BED hopping, baring souls and big surprises are dished up in some style in this double bill of short, contemporary, adult dramas.

The intimacy of the theatre’s Studio provides the perfect stage for this public undressing of relationships in the two one-act plays.

Both share a similar set (a double bed) and the same two actors (Jack Ashton and Sarah Applewood) and there are connecting themes too, about power games, first impressions and love.

End of Desire is the funnier of the two, with Jack and Sarah cast as Irish thirty-somethings Dermot and Janet, defiantly (and brilliantly) battling with each other after a one-night stand. The upper hand switches between the two as they each reveal parts of their personalities.

Dermot wants to leave when he learns that Janet hates Channel 4 and loves ITV; Janet has bigger secrets to share, not least what she really looks like.

To reveal any more would be a massive spoiler; suffice to say, you should go and see this for yourself.

Playwright David Ireland is young and award-winning and exciting things are predicted for him. Judging by the writing in End of Desire, the acclaim and expectation is justified.

After the interval, Jack and Sarah return to the bedroom, this time as Simon and Alice for Matthew Pegg’s work, Escaping Alice.

What at first seems like a loving relationship quickly transpires into something else.

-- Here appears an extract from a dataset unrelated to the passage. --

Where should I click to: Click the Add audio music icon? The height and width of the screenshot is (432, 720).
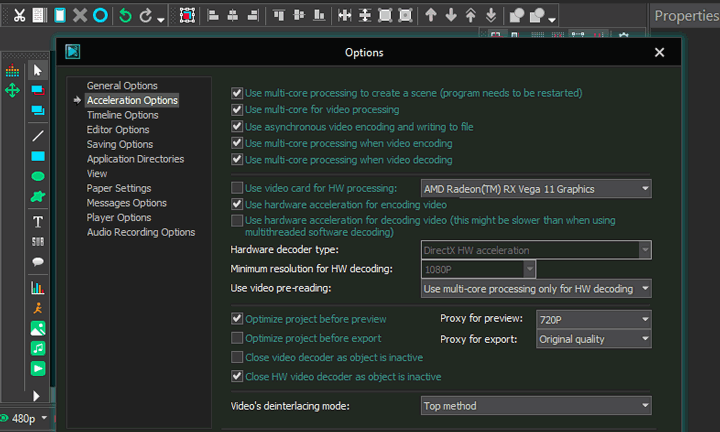(38, 348)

When Simon goes to the bathroom, Alice frantically rummages in his belongings for a key to get out of the locked room.

She is surprisingly jolly as he works all manners of restraints to keep her from escaping, taunting him with her vivacious sex appeal.

It’s clear the relationship is over, but it is only as the play reaches its climax do we realise what went wrong.

Ashton and Applewood are superb in both plays, pulling off fairly convincing Belfast accents in End of Desire and seemingly effortlessly re-emerging as the London lovers in Escaping Alice.

Applewood is captivating as Alice, while Ashton plays the lovelorn Simon with a wide-eyed despair verging on the frantic.

Terrific theatre from a young and talented team.